Intanto hanno preannunciato il loro arrivo a Tarsia altre storiche testate mondiali, dall’Inghilterra al lontano Brasile! Anche oggi pomeriggio arriveranno a Tarsia, alcuni importanti media stranieri.

Lo rende noto, dopo essere stato contattato e informato da diversi giornalisti stranieri, il leader del Movimento Diritti Civili, Franco Corbelli, promotore (con una lunga, ininterrotta battaglia iniziata 3 anni fa, dopo la tragedia di Lampedusa del 3 ottobre 2013) della grande opera umanitaria che sta per essere realizzata a Tarsia dalla Regione Calabria, di concerto con il comune del piccolo centro del cosentino e il ministero degli Interni.

Dunque la stampa internazionale continua a sbarcare a Tarsia per raccontare questa straordinaria pagina di solidarietà, di accoglienza, di civiltà e di pace.

Dopo il mondo arabo (con Al Jazeera), la Germania (con la radio pubblica, Ard) e la Svizzera, con uno speciale di una intera pagina, del principale giornale elvetico, NZZ (Neue Zurcher Zeitung), anche l’Inghilterra e il Brasile apprezzano la grande opera umanitaria e per raccontarla mandano in Calabria inviati di autorevoli testate.

La stampa internazionale continua dunque a mostrare particolare attenzione per il Cimitero internazionale dei Migranti.

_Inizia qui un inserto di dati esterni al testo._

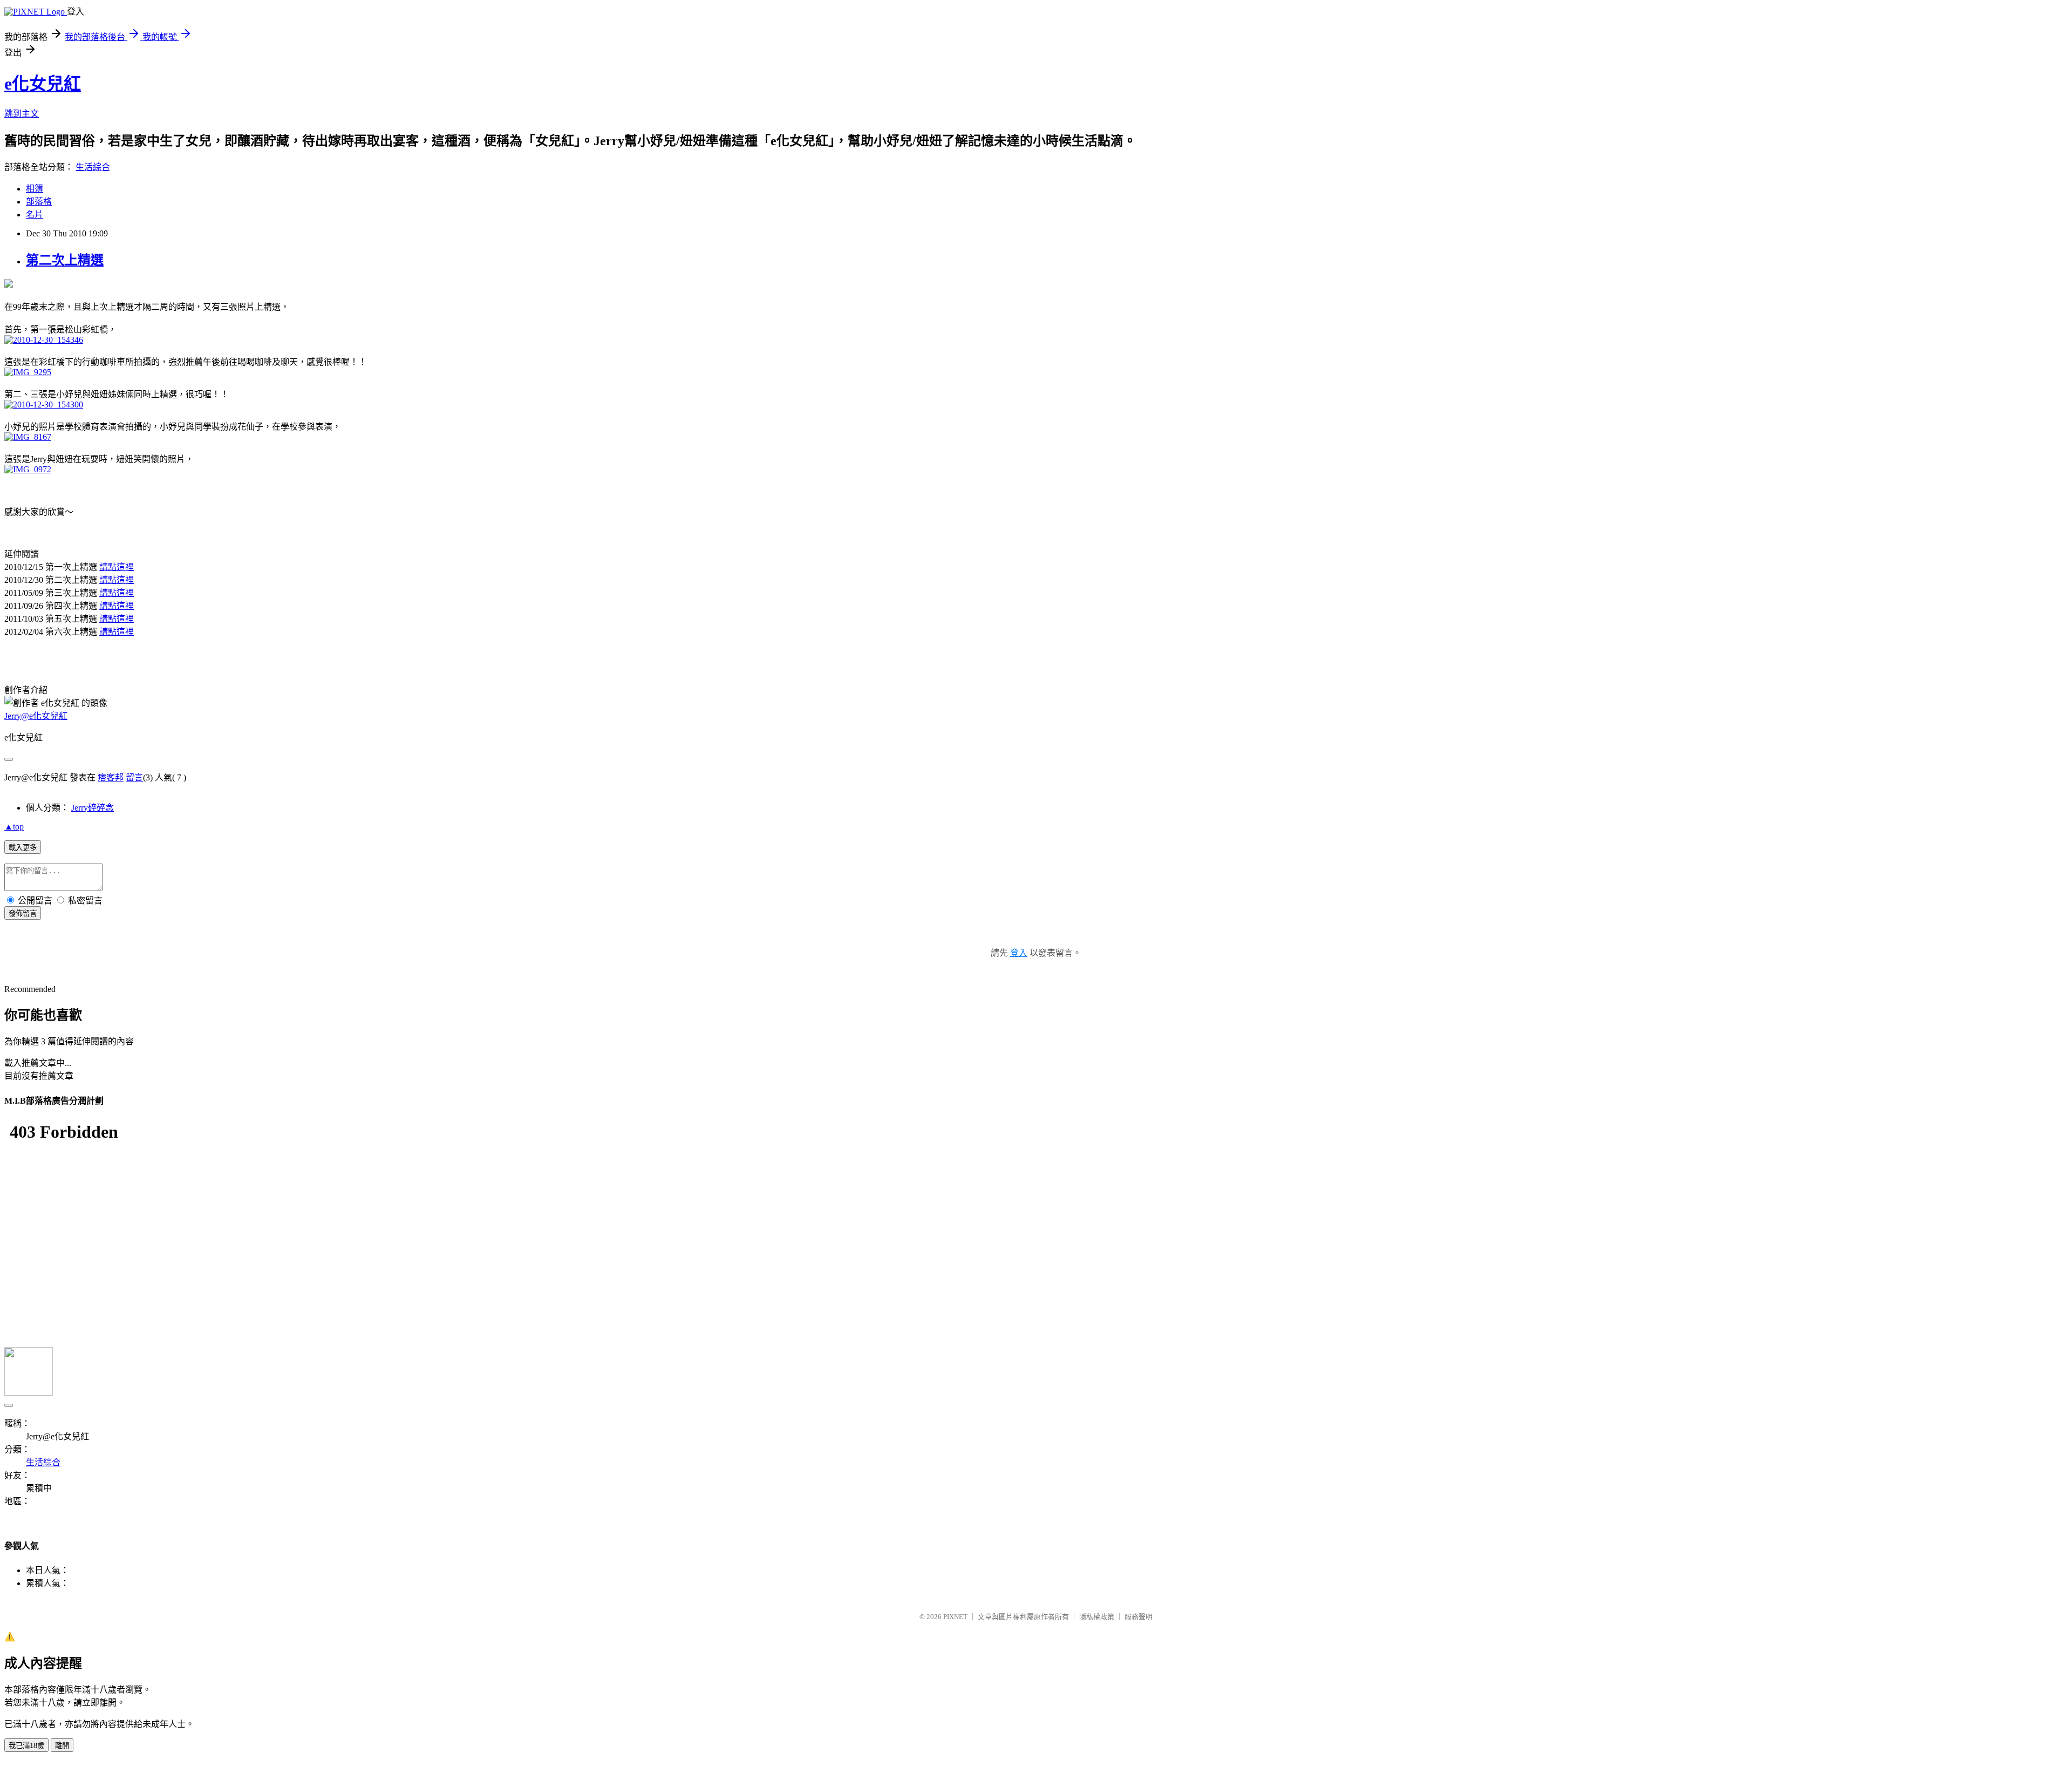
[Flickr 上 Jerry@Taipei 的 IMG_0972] (27, 469)
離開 (62, 1746)
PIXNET (955, 1617)
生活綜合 (93, 167)
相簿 (34, 188)
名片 (34, 214)
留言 (134, 777)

La stampa svizzera così come quella tedesca e araba è, positivamente, rimasta assai colpita da questa grande opera umanitaria.

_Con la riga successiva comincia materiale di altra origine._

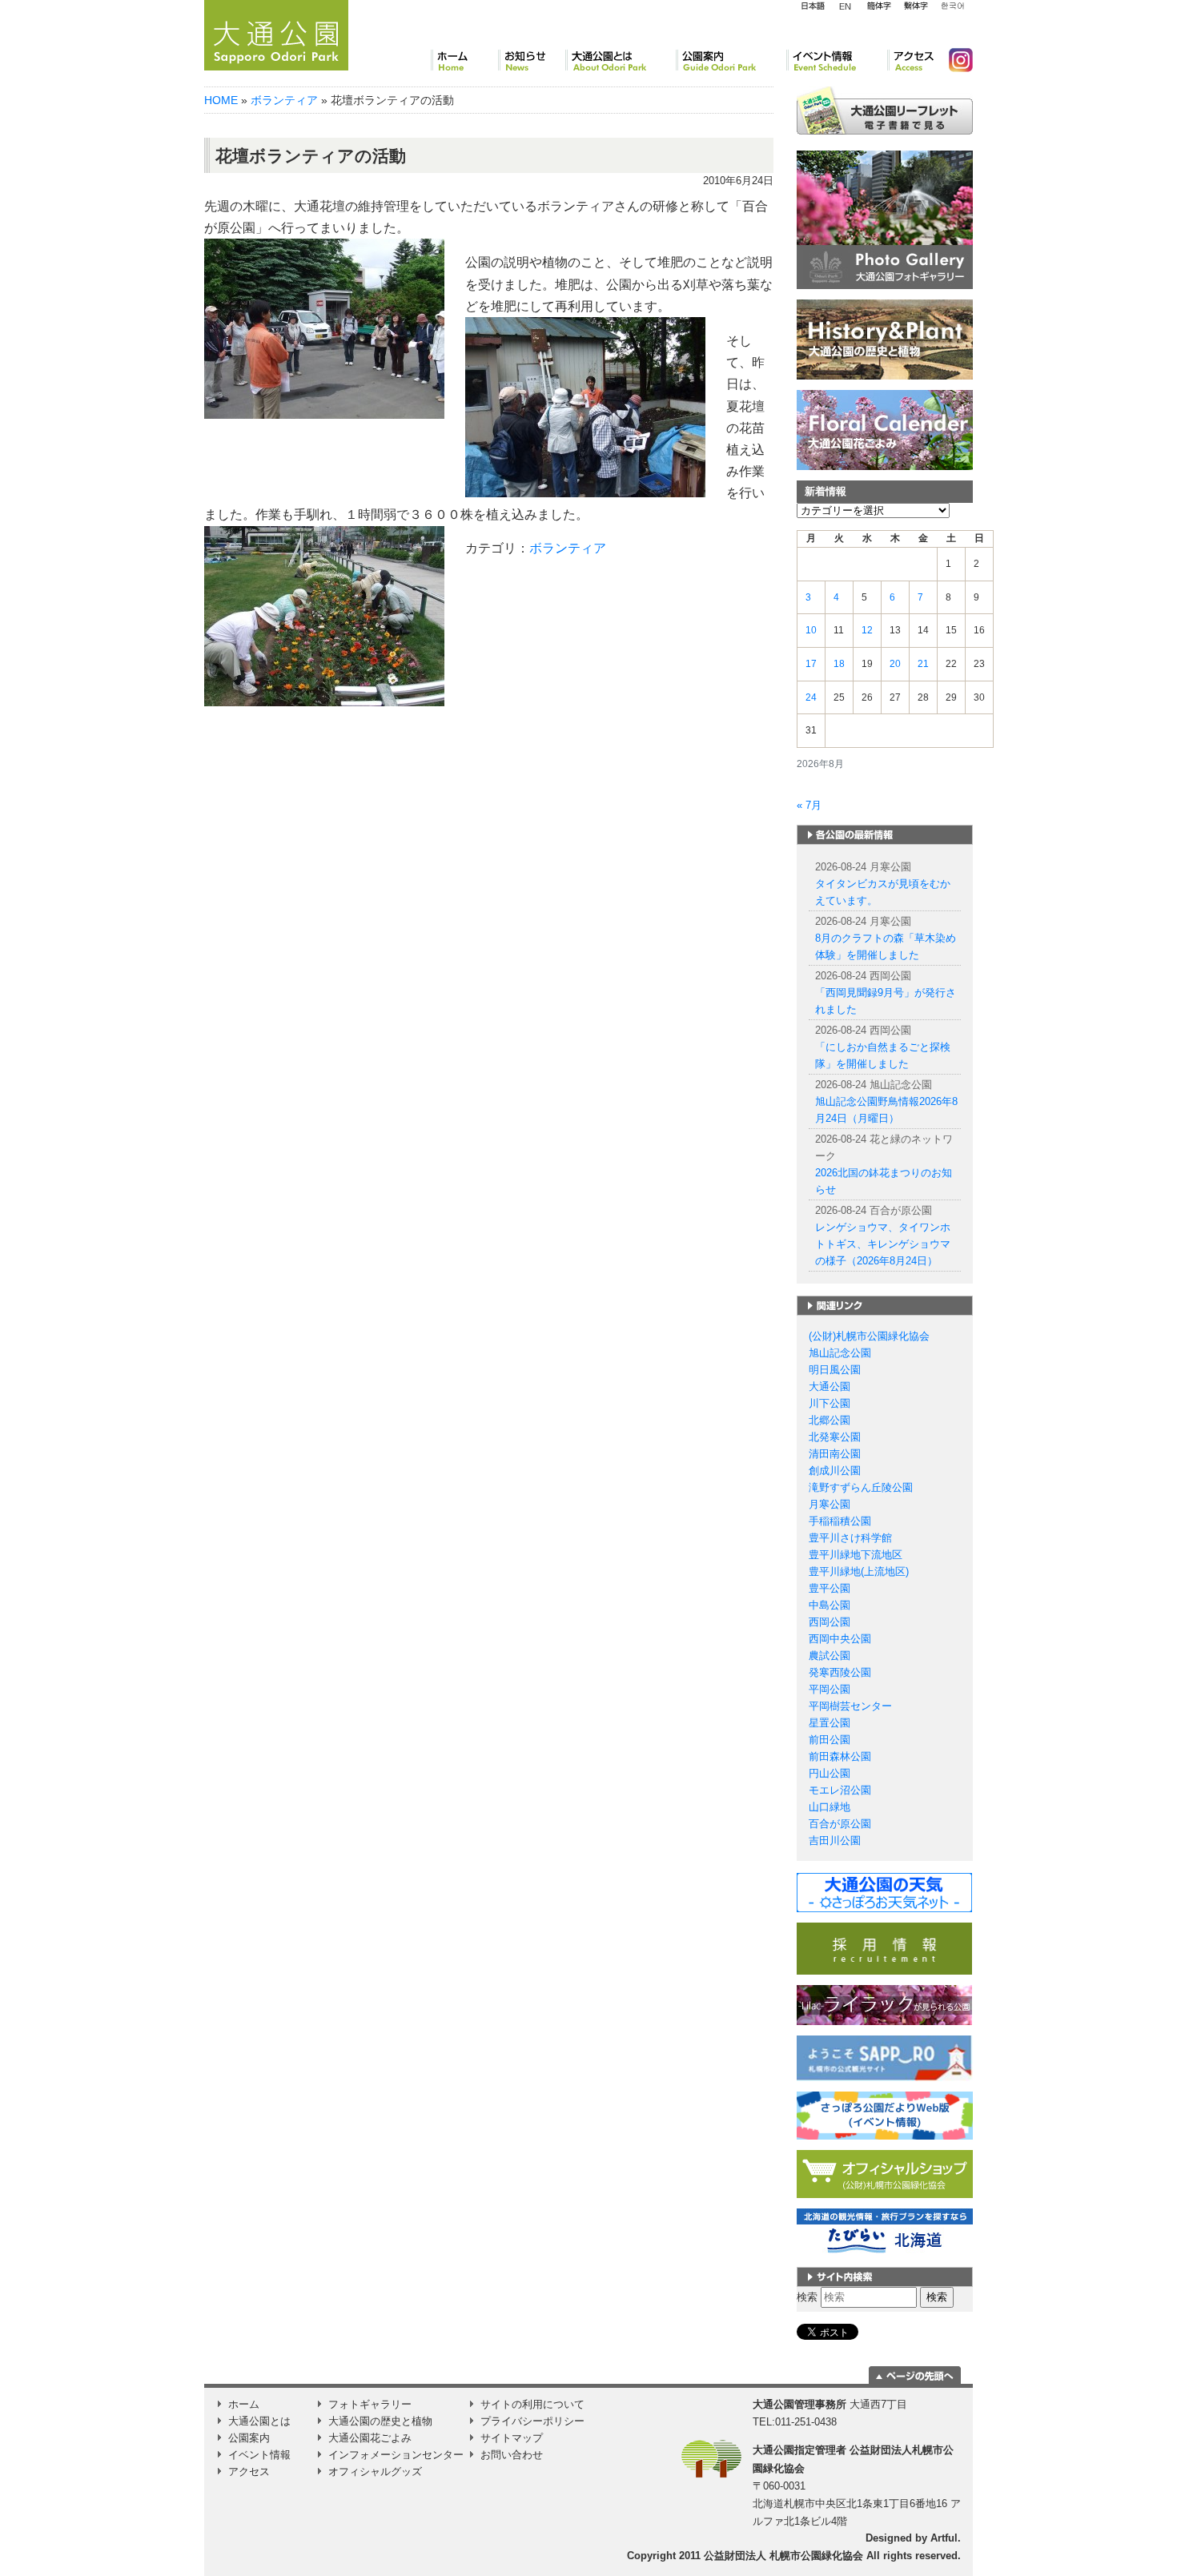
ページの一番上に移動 (915, 2375)
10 (811, 630)
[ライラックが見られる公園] (884, 2005)
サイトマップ (511, 2438)
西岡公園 (829, 1622)
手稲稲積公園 (840, 1521)
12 (867, 630)
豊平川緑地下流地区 (855, 1555)
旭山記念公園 (840, 1353)
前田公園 (829, 1740)
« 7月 (809, 805)
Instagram (954, 60)
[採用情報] (884, 1948)
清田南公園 (835, 1454)
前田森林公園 (840, 1756)
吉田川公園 (835, 1841)
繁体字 (915, 6)
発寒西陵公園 (840, 1672)
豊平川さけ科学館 (850, 1538)
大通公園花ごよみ (370, 2438)
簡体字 (878, 6)
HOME (221, 100)
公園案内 (731, 60)
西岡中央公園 (840, 1639)
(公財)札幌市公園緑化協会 (869, 1336)
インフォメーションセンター (396, 2455)
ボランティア (284, 100)
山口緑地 (829, 1807)
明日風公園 (835, 1370)
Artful (944, 2538)
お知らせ (531, 60)
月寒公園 (829, 1504)
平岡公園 (829, 1689)
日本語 (813, 6)
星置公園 (829, 1723)
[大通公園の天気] (884, 1892)
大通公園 (829, 1386)
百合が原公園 (840, 1824)
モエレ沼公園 (840, 1790)
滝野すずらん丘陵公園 (861, 1487)
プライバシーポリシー (532, 2421)
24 (811, 697)
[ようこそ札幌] (885, 2058)
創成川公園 (835, 1471)
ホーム (464, 60)
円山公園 (829, 1773)
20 (895, 663)
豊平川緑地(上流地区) (859, 1571)
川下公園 (829, 1403)
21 (923, 663)
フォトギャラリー (370, 2404)
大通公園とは (620, 60)
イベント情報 (836, 60)
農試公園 (829, 1656)
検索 (807, 2297)
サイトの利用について (532, 2404)
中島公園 (829, 1605)
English (846, 5)
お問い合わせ (511, 2455)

In Germania addirittura volevano fare delle piccole donazioni per sostenere questa importante iniziativa umanitaria. Il titolo scelto dal giornale svizzero è particolarmente significativo ed elogiativo. Ha titolato il primo quotidiano elvetico. Un cimitero per i migranti annegati.

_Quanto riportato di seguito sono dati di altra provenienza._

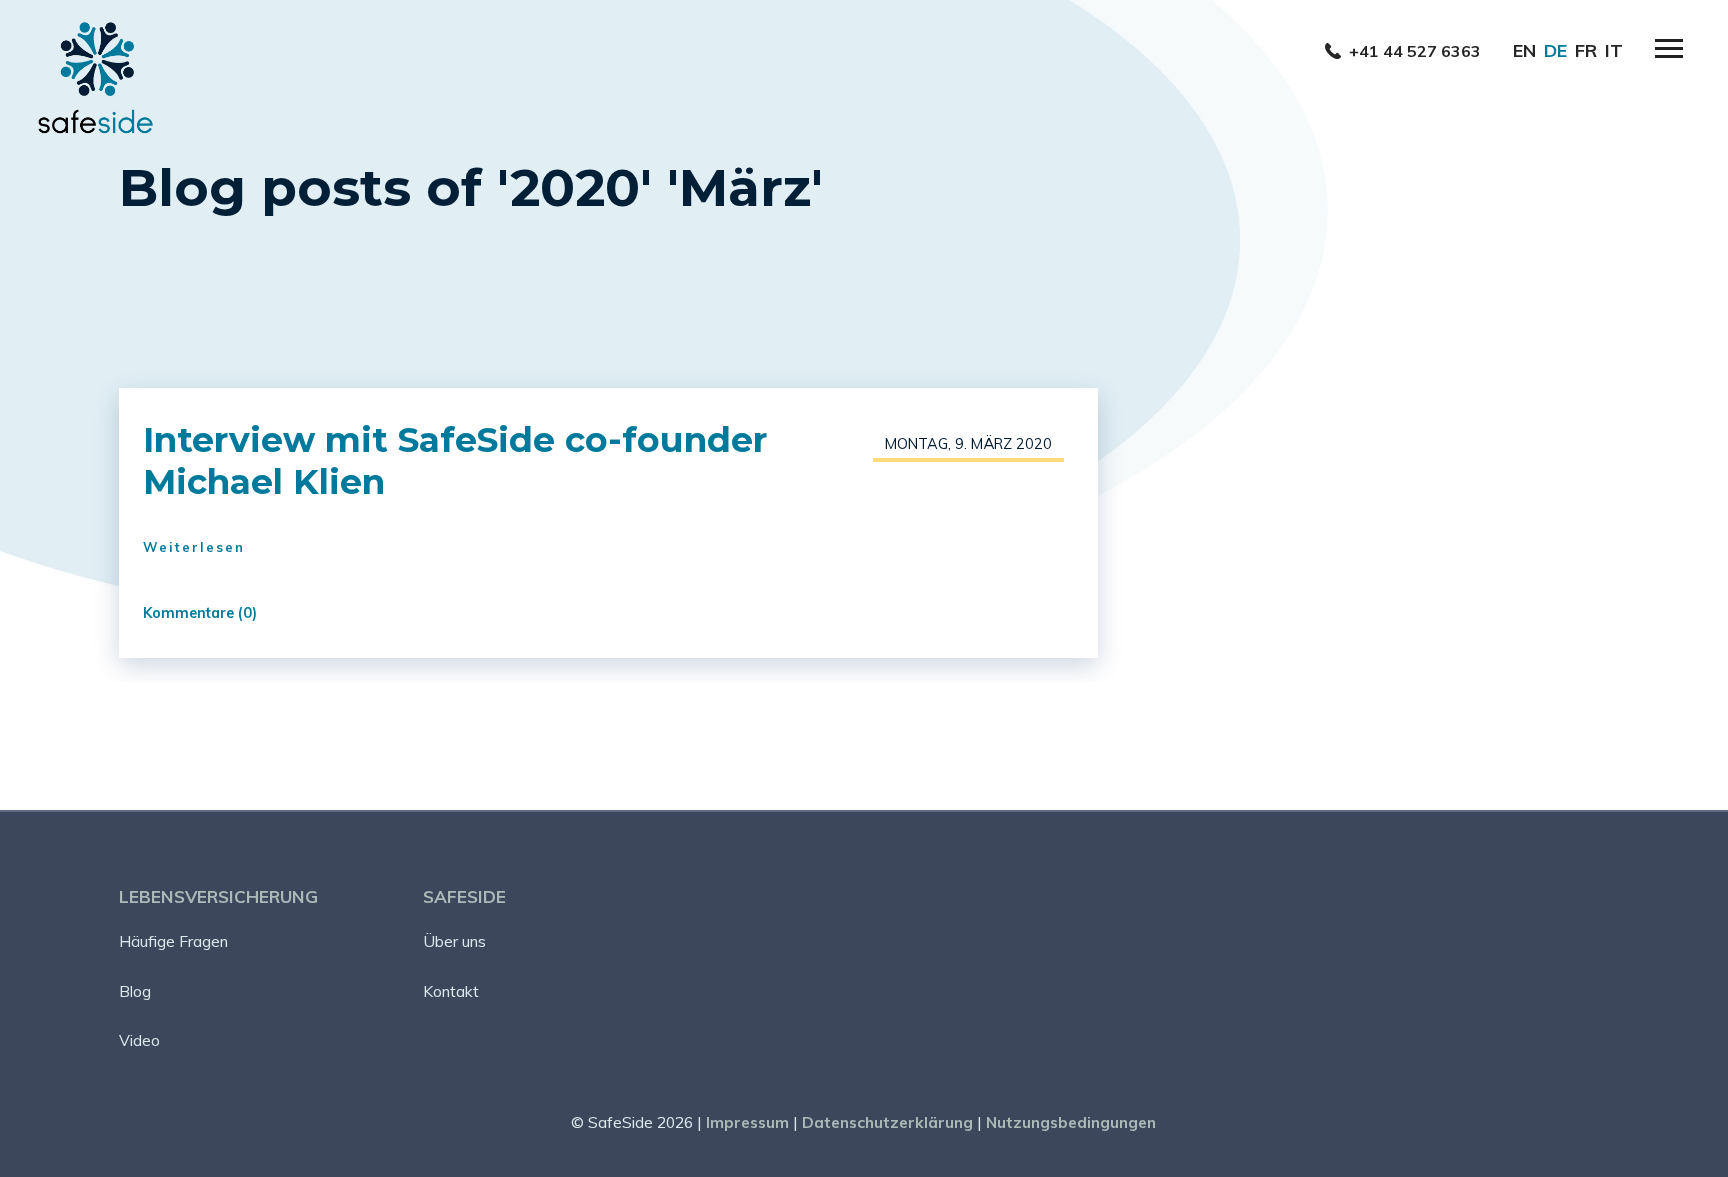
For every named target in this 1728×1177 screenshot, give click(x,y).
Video (139, 1040)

Una piccola comunità calabrese costituisce un esempio! Questi speciali fanno seguito ai reportage realizzati, lo scorso anno, a Tarsia dal Fatto Quotidiano, da Radio Vaticana, dall’AdnKronos, da Radio3Rai. “Sono orgoglioso come calabrese (e come italiano) di portare alto nel mondo il nome e l’immagine vera, positiva della nostra regione e di contribuire a scrivere, con il Cimitero dei Migranti, una pagina di solidarietà, umanità e civiltà così importante, destinata a restare nella storia. Sono orgoglioso di far parlare nel mondo di questa Calabria solidale, accogliente, impegnata per la pace.

Il Cimitero dei Migranti sarà un’opera umanitaria che servirà a dare dignità alla morte di quanti perdono la vita nei tragici naufragi, mentre fuggono da guerre, miseria e persecuzione. Un luogo della memoria e una speranza per un mondo migliore, più giusto, più umano dove non ci siano più né tragedie in mare, né guerre e bombardamenti, né stragi terroristiche.

Il Cimitero sorgerà su un’area di 10mila metri quadrati, in un luogo di grande valore simbolico, a poca distanza dall’ex campo di internamento fascista di Ferramonti, di fronte il Lago e il vecchio camposanto comunale, in parte anche ebraico, dove riposano diversi internati morti, per cause naturali, nel campo, tra cui anche un bambino ebreo di appena 3 mesi, nato nel campo nel gennaio del 1941 e morto dopo soli tre mesi; una tragedia, quella del bambino ebreo, che richiama alla mente quella dei piccoli migranti di oggi che continuano a morire nel Mediterraneo, nei viaggi della speranza, e che spiega, afferma Corbelli, perché ho scelto Tarsia per realizzare questa grande opera umanitaria e di pace.

Il Cimitero dei Migranti avrà un costo di quasi 4 milioni di euro e sarà intitolato al piccolo siriano Aylan Kurdi”.